Os acordos ou termos de confidencialidade – também chamados de non-disclosure agreement (NDA), confidentiality agreement, confidential disclosure agreement (CDA), proprietary information agreement (PIA) e secrecy agreement –são compromissos muito comum no Direito anglo-saxão (Common Law) cuja finalidade é proteger o conteúdo de informações confidenciais e segredos industriais que, por qualquer razão, tenha sido partilhada entre as partes signatárias.
É por meio deles que, no Direito consuetudinário, as partes criam uma relação especial de confidencialidade entre si visando à proteção das informações objeto do compromisso, fixando os parâmetros de sua utilização, bem como as conseqüências patrimoniais de sua quebra.
São comumente utilizados quando duas empresas ou indivíduos planejam trabalhar em conjunto ou precisam compreender os processos internos de cada uma para avaliar o potencial da relação empresarial, mas não desejam que essas informações sejam divulgadas, seja para permanecerem fora do estado da arte, seja para evitar a sua utilização sem a devida compensação financeira.
Podem ser unilaterais ou bilaterais (mútuos) caso as informações sejam disponibilizadas por uma ou ambas as partes, ainda que a obrigação de sigilo vincule apenas uma delas.

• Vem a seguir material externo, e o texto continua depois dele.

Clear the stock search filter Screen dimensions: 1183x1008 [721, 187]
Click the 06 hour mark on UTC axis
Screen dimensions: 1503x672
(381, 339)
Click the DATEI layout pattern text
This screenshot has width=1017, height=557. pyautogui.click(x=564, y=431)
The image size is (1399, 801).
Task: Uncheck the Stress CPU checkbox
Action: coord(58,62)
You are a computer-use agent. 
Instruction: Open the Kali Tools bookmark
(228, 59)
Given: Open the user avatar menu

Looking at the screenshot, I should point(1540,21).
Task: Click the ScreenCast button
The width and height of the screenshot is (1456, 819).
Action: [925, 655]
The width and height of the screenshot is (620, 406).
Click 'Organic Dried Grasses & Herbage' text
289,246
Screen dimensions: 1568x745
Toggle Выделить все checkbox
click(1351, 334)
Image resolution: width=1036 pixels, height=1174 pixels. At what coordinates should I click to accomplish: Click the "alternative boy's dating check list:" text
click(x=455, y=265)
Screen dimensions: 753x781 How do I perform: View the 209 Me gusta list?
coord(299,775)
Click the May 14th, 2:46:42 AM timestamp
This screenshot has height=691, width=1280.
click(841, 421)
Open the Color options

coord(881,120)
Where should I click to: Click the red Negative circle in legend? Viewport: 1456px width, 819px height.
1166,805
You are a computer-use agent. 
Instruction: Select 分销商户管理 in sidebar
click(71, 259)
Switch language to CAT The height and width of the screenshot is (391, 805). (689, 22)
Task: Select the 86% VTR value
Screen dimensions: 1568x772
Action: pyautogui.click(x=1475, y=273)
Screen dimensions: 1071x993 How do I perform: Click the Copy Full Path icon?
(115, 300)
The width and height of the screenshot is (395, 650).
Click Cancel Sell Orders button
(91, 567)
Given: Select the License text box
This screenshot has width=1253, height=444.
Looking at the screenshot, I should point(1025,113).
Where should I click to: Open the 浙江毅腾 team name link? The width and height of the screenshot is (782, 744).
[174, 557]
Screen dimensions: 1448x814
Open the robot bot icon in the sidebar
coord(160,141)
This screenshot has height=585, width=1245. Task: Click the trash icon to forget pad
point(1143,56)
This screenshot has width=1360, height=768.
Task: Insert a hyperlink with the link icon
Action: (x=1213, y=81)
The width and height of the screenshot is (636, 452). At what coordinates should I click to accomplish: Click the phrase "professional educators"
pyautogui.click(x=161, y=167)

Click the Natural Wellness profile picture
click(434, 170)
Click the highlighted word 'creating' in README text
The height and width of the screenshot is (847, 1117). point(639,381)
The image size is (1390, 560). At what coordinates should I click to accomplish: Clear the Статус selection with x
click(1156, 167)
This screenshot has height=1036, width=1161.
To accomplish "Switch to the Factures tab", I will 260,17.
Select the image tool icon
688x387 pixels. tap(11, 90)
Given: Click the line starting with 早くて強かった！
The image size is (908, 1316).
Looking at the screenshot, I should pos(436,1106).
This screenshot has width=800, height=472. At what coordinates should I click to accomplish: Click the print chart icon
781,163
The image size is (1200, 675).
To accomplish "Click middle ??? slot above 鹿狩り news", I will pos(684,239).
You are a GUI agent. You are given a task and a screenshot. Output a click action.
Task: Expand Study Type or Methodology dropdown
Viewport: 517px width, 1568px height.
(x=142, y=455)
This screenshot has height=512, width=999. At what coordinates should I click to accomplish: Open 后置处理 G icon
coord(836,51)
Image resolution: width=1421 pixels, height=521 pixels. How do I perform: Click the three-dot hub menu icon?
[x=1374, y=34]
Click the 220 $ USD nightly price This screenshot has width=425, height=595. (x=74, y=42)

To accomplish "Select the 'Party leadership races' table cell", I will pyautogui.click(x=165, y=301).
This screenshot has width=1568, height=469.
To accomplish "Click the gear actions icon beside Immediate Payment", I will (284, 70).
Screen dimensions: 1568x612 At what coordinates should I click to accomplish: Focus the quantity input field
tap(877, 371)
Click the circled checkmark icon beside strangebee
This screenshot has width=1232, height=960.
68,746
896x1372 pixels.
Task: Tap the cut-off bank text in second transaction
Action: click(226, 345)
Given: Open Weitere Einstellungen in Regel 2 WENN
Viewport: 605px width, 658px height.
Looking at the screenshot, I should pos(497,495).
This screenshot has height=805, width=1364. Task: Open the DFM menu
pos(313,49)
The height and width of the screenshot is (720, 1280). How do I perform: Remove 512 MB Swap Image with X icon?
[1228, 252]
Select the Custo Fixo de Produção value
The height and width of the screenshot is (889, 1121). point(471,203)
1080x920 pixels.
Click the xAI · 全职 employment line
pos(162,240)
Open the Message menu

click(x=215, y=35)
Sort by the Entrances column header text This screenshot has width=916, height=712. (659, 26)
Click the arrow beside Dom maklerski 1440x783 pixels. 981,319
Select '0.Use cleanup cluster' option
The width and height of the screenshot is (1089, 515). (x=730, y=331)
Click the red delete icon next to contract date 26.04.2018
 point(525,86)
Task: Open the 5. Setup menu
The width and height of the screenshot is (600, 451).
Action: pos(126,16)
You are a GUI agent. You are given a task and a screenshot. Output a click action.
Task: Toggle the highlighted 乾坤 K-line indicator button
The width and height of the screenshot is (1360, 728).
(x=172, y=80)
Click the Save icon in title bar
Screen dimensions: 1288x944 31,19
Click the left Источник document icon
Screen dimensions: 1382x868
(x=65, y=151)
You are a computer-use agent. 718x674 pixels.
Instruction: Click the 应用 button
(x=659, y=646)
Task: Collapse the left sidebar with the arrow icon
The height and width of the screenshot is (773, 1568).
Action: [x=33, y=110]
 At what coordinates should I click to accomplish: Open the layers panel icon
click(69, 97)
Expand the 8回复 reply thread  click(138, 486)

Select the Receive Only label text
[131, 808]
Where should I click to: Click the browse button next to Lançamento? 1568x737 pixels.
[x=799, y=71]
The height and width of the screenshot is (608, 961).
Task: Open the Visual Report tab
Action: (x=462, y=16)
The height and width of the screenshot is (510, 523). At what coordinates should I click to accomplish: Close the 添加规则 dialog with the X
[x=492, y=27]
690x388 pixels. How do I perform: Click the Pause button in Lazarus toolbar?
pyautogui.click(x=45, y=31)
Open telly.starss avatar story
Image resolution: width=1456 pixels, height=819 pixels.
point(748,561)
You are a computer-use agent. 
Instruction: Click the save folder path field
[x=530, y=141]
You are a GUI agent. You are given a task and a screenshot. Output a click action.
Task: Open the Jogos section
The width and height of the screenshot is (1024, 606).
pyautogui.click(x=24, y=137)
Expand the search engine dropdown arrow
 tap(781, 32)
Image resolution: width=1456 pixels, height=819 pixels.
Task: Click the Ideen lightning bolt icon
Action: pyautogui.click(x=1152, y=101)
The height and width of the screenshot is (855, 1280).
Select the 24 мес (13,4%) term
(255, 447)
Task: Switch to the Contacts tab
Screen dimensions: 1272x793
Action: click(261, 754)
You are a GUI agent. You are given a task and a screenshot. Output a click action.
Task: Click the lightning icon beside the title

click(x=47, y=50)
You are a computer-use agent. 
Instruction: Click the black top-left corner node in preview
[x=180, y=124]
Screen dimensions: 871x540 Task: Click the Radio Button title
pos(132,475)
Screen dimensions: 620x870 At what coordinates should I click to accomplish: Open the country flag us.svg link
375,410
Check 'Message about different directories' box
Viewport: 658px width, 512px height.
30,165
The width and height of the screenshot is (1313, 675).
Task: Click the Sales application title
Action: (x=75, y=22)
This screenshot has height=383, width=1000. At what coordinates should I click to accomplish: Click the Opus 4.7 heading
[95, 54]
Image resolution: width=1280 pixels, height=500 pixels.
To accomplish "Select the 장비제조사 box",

Alguns termos de confidencialidade incluem cláusulas escusatórias do sigilo, visando à proteção do confidente, de maneira que se ele obtiver, legalmente, a informação protegida por outras fontes, não estará mais obrigado a guardar segredo. É possível, inclusive, que a própria existência do acordo de confidencialidade também seja confidencial.
No Direito norte-americano, em particular, também é bastante comum que os contratos de trabalho incluam cláusulas restringindo o uso e disseminação de informações confidenciais da empresa empregadora pelo empregado.
É importante esclarecer que, nos países de tradição costumeira (anglo-saxões), essa forma de proteção adicional mediante contracts é imprescindível, pois a liberdade contratual lá é mais valorizada, melhor dizendo, possui um tratamento pela jurisprudência diferenciado se comparado com países do Civil Law, como o Brasil.
No Direito brasileiro, por exemplo, o tratamento de informações consideradas confidenciais e sigilosas é dado, em grande parte, pela legislação posta, especialmente a trabalhista e a de propriedade industrial. (Divulgar informações confidenciais da empresa pelo empregado é base para demissão por justa causa [1]).
Ademais, se o empregado aceitar ser cooptado para, faltando o seu dever proporcionar vantagem a concorrente de seu empregador, estará sujeito à detenção de 3 meses a 1 um ano pelo crime de concorrência desleal. Assim como quem, empregado ou empregador, que divulgar, explorar ou utilizar-se, sem autorização, de conhecimentos, informações ou dados que lhe foram confidenciados, ou obtidos por meios ilícitos ou fraudulentos (art. 195 e incisos da Lei nº 9.279/96).
Quer-se dizer que, ao contrário do que ocorre nos países de tradição consuetudinária, para configurar uma relação de confidencialidade entre as partes, não é necessário um termo ou acordo específico para tanto, ela decorre da proteção do próprio ordenamento jurídico pátrio.
Não significa dizer, em conclusão, que termos de confidencialidade não são úteis, pelo contrário, por meio deles, é possível modular e relativizar essa proteção – se necessário para adequação dos interesses econômicos envolvidos –, ou mesmo pré-determinar as conseqüências civis relativas à indenizações por perdas, danos, lucros cessantes e afins.